One benefit of no TV that had never occurred to me when I began this experiment after the birth of my daughter nine and a half years ago, is the lack of exposure to “sexy teens!” I am shocked sometimes when I see how some teens and tweens, dress and act. I really am not a conservative person, in fact I consider myself to be quite liberal, but I do believe that 9 year-old girls are emotionally girls and NOT women. What ever happened to childhood?
Some might think it backward (please don’t flame me), but I am SO relieved that my 9 1/2 year-old daughter still believes in Santa and the Tooth Fairy. She still plays dress-up and fairies with her little sister and like-minded friends. She is not on Facebook, nor has she ever expressed a desire to be. Don’t berate me for “stunting” my daughter’s social and technological development. Believe me, I am sure she will “develop socially” as soon as those hormones hit her system!
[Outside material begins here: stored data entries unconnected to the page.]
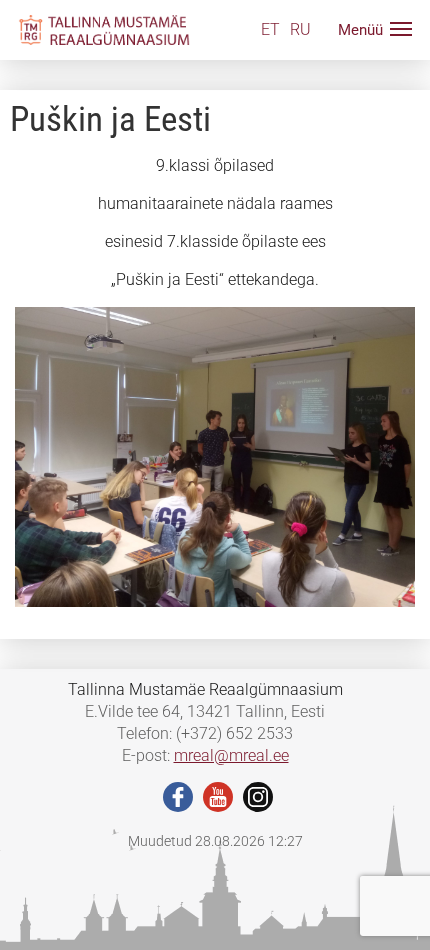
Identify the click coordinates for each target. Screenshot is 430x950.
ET (270, 29)
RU (300, 29)
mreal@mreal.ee (231, 755)
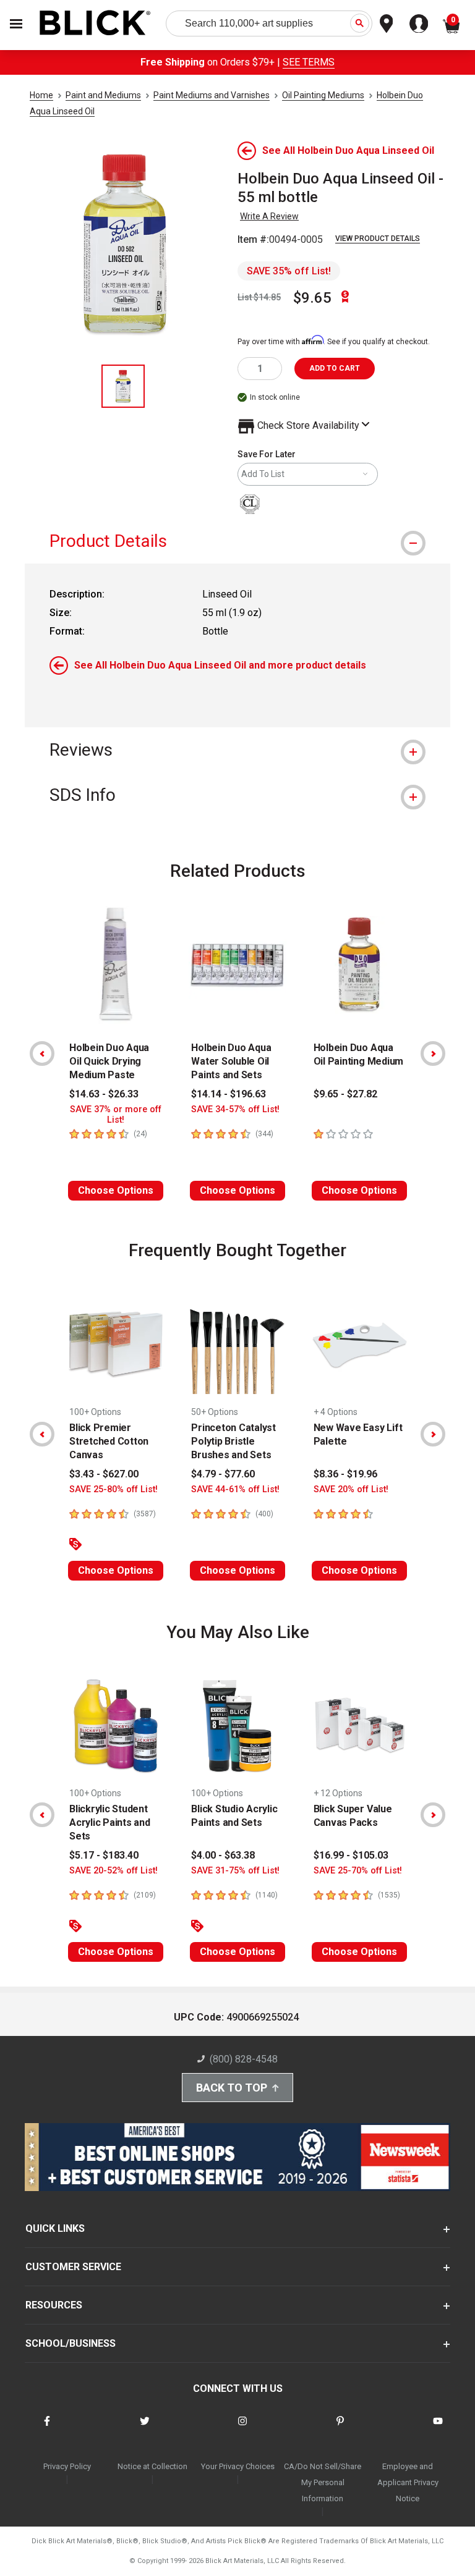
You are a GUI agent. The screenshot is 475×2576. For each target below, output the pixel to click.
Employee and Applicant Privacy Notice (408, 2482)
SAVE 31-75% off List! (235, 1870)
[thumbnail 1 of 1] (123, 386)
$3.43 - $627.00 (104, 1474)
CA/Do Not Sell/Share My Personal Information (322, 2482)
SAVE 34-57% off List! (235, 1109)
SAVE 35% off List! (289, 271)
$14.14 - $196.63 (228, 1094)
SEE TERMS (309, 62)
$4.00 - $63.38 (223, 1855)
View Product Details (377, 238)
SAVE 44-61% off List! (235, 1489)
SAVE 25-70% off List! (358, 1870)
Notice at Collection (152, 2466)
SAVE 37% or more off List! (115, 1114)
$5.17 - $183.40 (104, 1855)
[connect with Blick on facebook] (47, 2429)
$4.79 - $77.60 (223, 1474)
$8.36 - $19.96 (345, 1474)
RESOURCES (53, 2305)
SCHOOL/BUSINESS (70, 2343)
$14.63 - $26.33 (104, 1094)
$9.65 (312, 297)
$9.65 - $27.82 (345, 1094)
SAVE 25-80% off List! (113, 1489)
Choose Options (115, 1190)
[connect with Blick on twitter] (144, 2429)
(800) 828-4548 (244, 2059)
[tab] (237, 541)
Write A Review (269, 216)
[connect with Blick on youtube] (438, 2429)
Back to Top (231, 2087)
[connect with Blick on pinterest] (340, 2429)
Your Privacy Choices (238, 2466)
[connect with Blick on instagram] (242, 2429)
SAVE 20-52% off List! (113, 1870)
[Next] (433, 1053)
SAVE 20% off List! (351, 1489)
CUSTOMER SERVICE (73, 2267)
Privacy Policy (67, 2466)
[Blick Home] (95, 24)
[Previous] (42, 1053)
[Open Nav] (16, 23)
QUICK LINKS (55, 2228)
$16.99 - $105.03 (351, 1855)
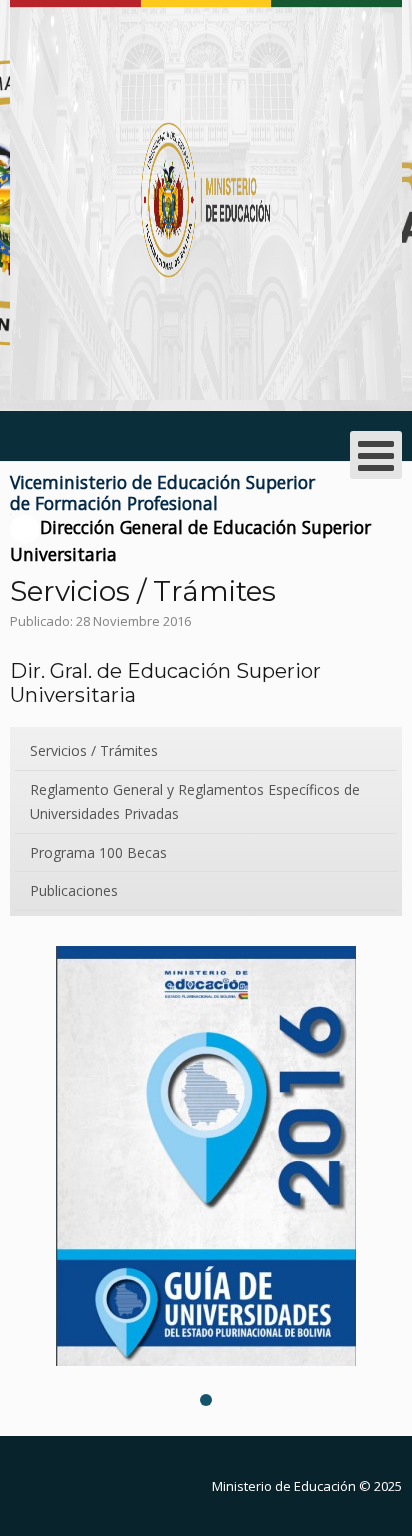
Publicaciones (74, 890)
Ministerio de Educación (284, 1486)
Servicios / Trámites (94, 750)
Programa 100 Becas (98, 852)
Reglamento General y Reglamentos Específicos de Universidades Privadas (195, 801)
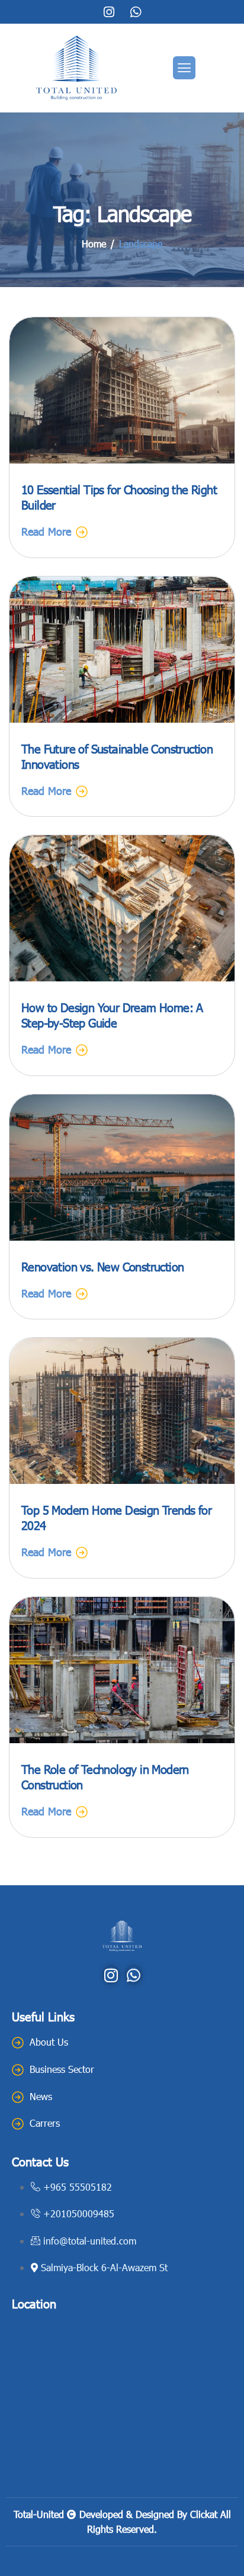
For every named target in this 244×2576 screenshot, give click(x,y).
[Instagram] (109, 12)
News (41, 2096)
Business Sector (62, 2069)
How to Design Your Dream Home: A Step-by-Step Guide (112, 1014)
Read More (46, 531)
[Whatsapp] (136, 12)
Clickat (203, 2514)
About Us (49, 2042)
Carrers (45, 2123)
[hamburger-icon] (184, 67)
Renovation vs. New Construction (102, 1266)
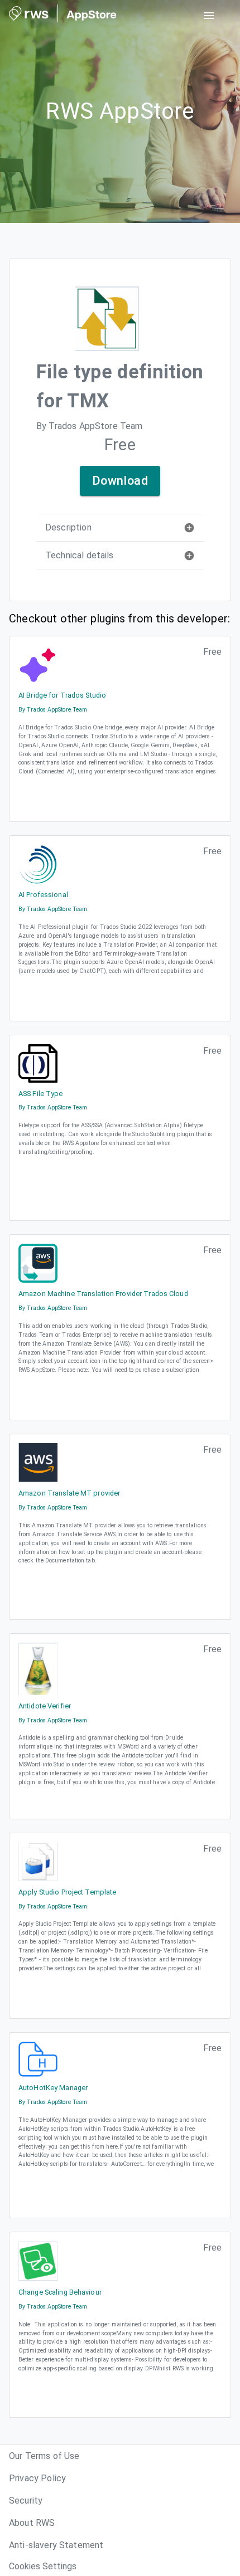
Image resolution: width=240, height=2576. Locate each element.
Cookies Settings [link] (42, 2566)
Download (120, 481)
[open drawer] (208, 15)
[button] (120, 528)
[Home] (63, 15)
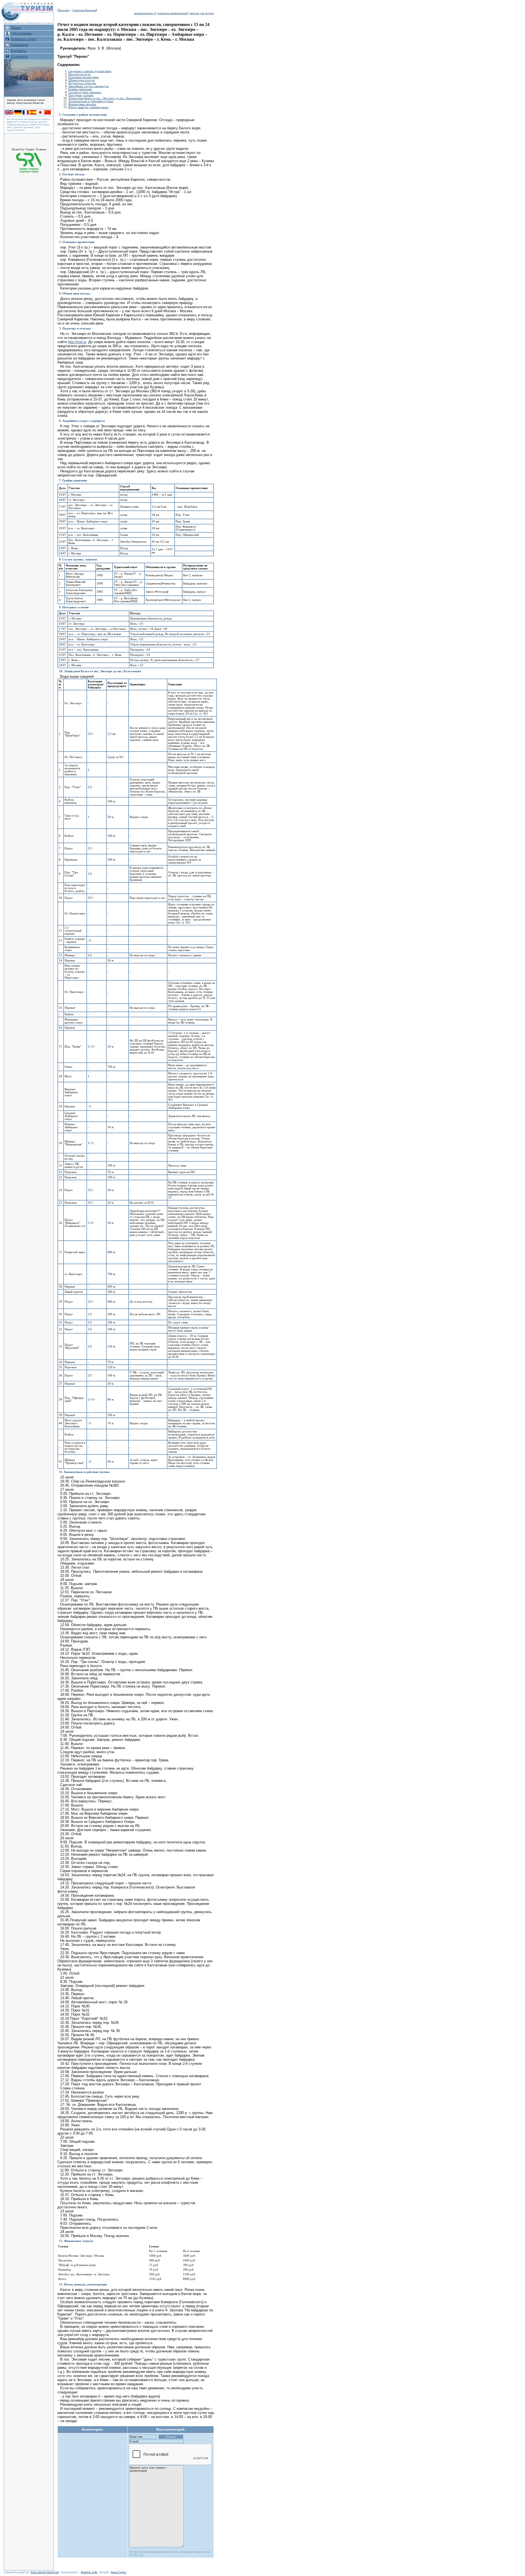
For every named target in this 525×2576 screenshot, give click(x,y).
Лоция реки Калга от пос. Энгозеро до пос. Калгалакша (104, 98)
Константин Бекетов (45, 2572)
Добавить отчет (24, 39)
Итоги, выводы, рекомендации (88, 107)
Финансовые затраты (82, 104)
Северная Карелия (84, 10)
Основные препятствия (83, 77)
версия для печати (202, 13)
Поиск (16, 28)
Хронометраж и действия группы (90, 101)
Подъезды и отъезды (81, 83)
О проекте (19, 56)
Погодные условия (80, 95)
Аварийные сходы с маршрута (88, 86)
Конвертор (19, 45)
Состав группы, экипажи (84, 92)
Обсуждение (21, 33)
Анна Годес (118, 2572)
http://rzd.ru (77, 342)
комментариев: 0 (145, 13)
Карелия (64, 10)
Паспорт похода (79, 74)
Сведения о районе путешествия (89, 71)
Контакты (18, 51)
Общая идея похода (81, 80)
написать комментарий (173, 13)
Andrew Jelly (89, 2572)
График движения (79, 89)
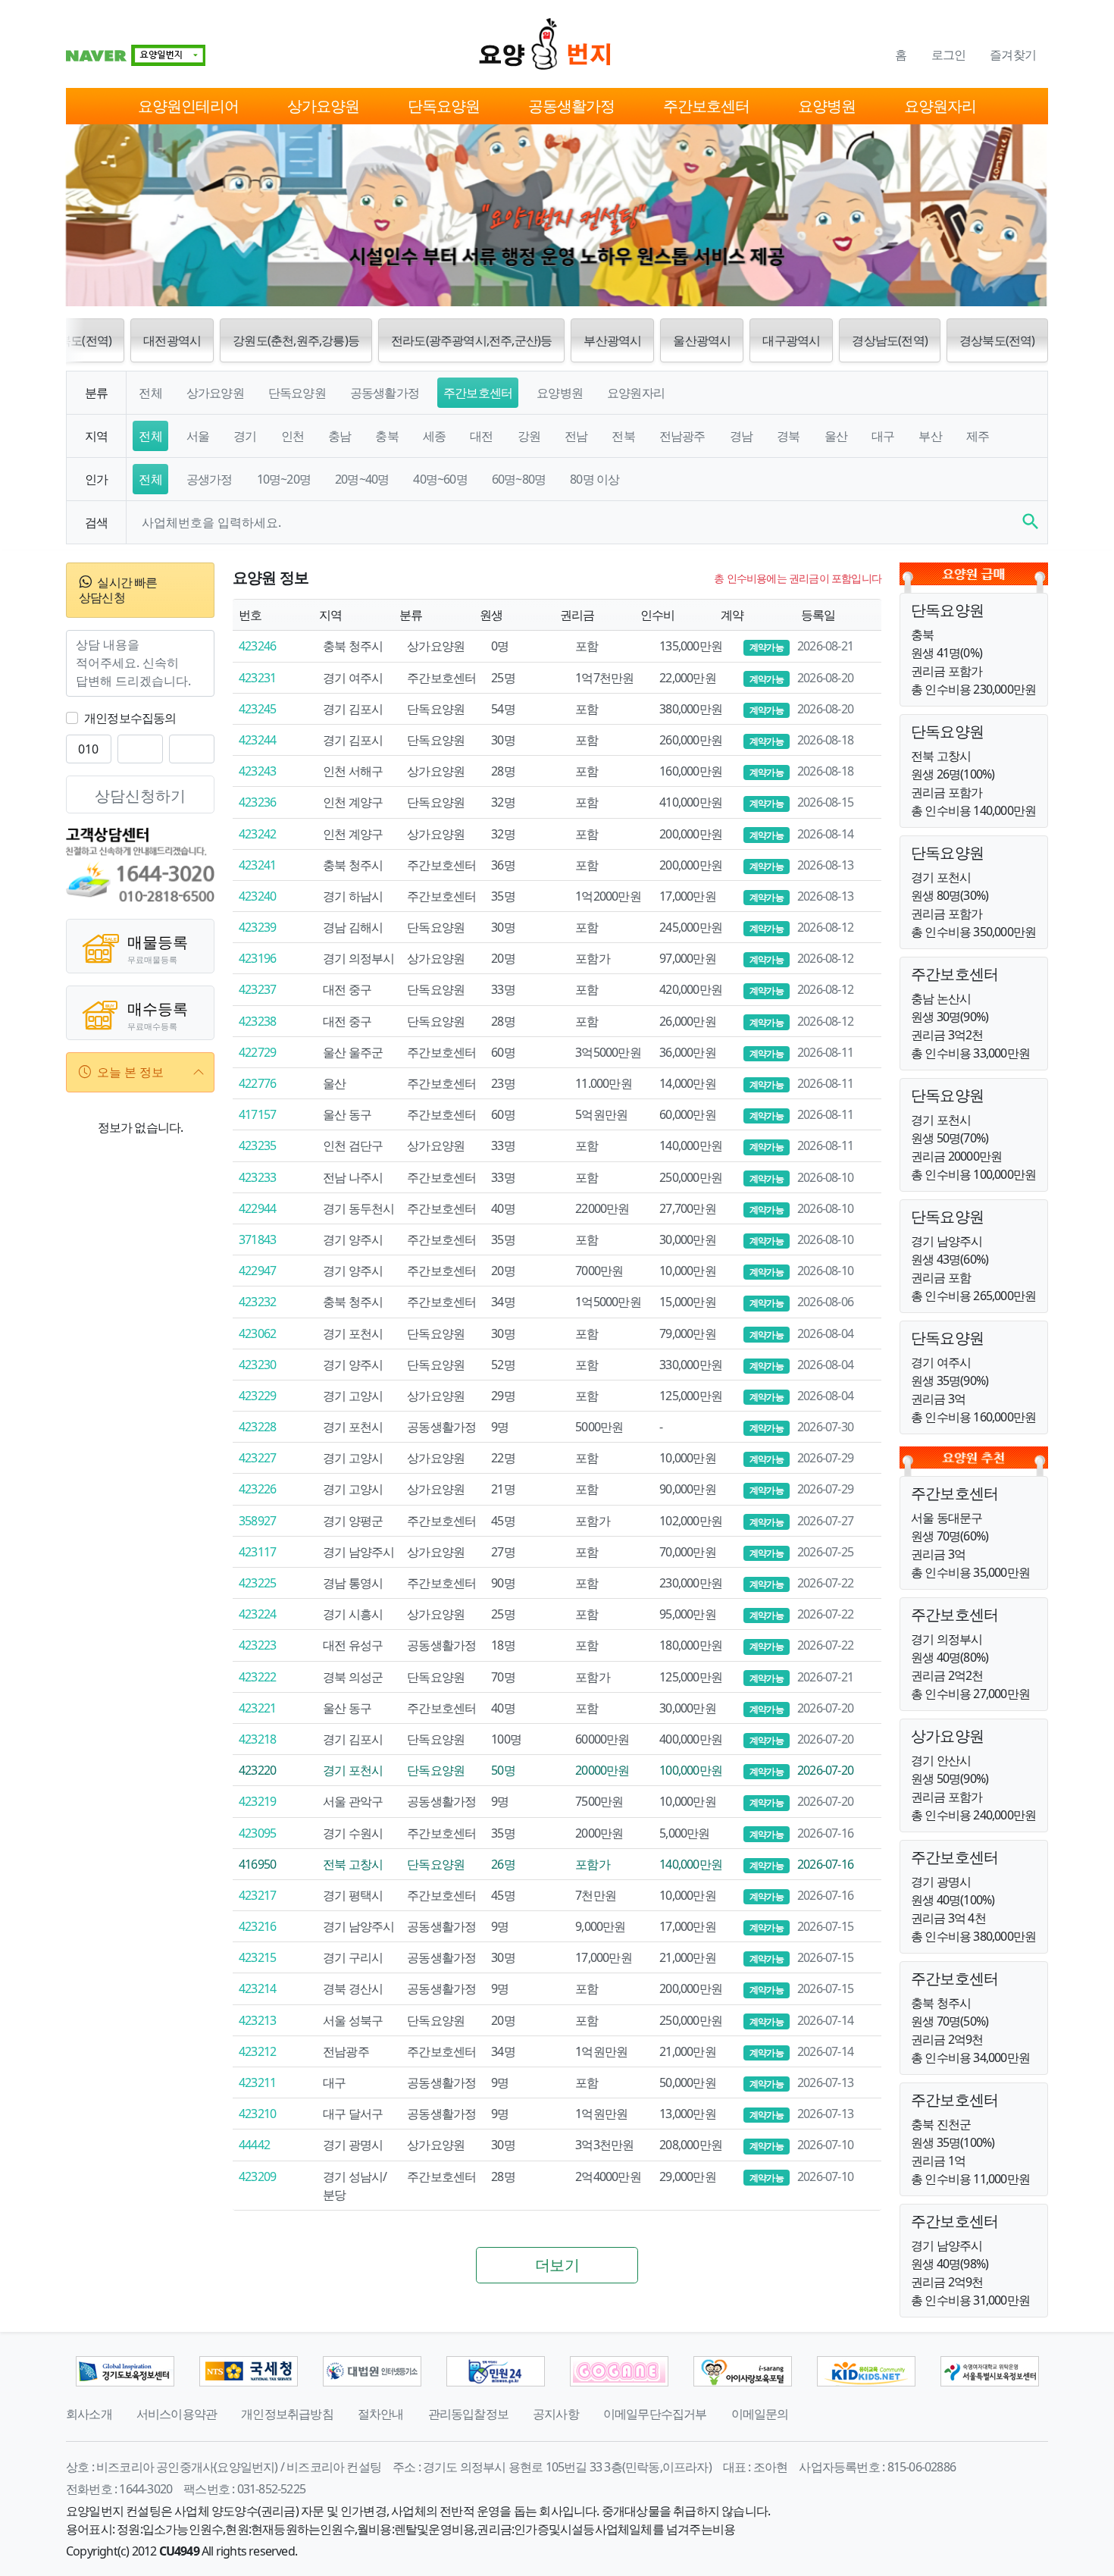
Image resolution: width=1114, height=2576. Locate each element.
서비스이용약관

She also knows how to use a computer just fine thank you.
There are certainly many factors involved. Her stage of physical development, her personality, and the fact that she attends a very small Montessori School all surely play a role. But I do truly also believe that part of the fact that she has not yet become interested in “popular teen culture” is that she is not exposed to TV shows and commercials that cause her to emulate those behaviors.
My good friend friend Wishy just sent me a link to a review of an interesting-sounding book by Leonard Sax, the author of Boys Adrift: The Five Factors Driving the Growing Epidemic of Unmotivated Boys and Underachieving Young Men. His new book is about girls: Girls on the Edge: The Four Factors Driving the New Crisis for Girls-Sexual Identity, the Cyberbubble, Obsessions, Environmental Toxins. I urge you to read the review and see what you think.
Meanwhile, I hope that my little girls stay little girls for as long as they need to.